Khaled, 34 ans, était à sa fenêtre lundi soir :
« Ceux qui ont malmené les flics, ce sont des gamins. Certains d’entre eux ont à peine 14 ans. L’oisiveté est mère de tous les vices. A Amiens-Nord, on est tous oisifs. »
Au hasard des conversations d’arrêts de bus, nous percevons le tiraillement des habitants : s’ils considèrent l’émeute comme un accès de colère infantile, ils partagent la révolte des gamins du quartier. (...)

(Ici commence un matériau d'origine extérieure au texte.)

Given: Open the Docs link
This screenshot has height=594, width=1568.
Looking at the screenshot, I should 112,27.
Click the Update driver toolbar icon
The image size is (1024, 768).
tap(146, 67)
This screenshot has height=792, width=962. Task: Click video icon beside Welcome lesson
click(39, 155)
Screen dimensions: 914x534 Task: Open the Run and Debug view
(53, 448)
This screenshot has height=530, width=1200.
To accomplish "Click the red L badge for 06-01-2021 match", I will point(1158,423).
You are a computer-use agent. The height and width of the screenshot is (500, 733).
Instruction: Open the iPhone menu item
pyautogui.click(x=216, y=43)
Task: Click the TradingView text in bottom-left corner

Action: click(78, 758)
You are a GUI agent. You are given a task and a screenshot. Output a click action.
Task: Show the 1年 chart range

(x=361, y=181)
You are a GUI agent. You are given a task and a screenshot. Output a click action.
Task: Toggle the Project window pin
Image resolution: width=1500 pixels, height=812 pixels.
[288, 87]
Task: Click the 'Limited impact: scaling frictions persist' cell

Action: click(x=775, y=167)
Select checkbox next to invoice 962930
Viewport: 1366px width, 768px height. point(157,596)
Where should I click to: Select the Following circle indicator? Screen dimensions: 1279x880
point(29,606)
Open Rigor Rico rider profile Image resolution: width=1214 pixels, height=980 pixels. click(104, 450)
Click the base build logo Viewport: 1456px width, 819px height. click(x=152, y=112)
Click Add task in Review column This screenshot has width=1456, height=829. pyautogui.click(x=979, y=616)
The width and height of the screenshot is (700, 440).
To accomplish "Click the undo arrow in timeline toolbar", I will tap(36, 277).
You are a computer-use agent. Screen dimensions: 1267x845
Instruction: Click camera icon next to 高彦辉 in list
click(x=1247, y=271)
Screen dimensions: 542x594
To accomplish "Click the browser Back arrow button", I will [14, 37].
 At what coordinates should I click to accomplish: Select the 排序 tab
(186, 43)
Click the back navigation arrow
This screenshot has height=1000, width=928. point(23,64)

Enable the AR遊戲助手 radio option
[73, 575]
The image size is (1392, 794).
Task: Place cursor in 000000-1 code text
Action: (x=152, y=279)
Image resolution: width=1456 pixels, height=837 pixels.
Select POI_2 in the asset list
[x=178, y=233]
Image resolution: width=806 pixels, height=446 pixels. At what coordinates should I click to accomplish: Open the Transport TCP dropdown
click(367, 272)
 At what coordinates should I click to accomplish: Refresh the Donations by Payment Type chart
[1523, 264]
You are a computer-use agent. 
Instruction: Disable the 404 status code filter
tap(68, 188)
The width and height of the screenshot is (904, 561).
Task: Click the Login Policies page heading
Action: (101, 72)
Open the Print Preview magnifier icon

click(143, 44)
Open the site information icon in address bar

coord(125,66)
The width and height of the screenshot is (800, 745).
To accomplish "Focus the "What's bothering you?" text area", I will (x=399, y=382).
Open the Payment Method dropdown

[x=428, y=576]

Deux estafettes de CRS passent au ralenti. Le petit garçon les accompagne du regard. Son père le surveille du coin de l’œil :
« Mon gamin a 5 ans et me parle de police, d’inspecteurs, de CRS. Est-ce que c’est normal pour un gosse de son âge de savoir tout ça et d’y être déjà habitué ? Il y a quelque chose de malheureux là-dedans, non ? »
(...)
« A 13 ans, les gamins sont déscolarisés. La dernière fois qu’on a demandé aux pouvoirs publics comment les rattraper, ils nous ont parlé d’améliorer l’image du collège. Le dialogue est rompu et le statu quo les arrange. » (...)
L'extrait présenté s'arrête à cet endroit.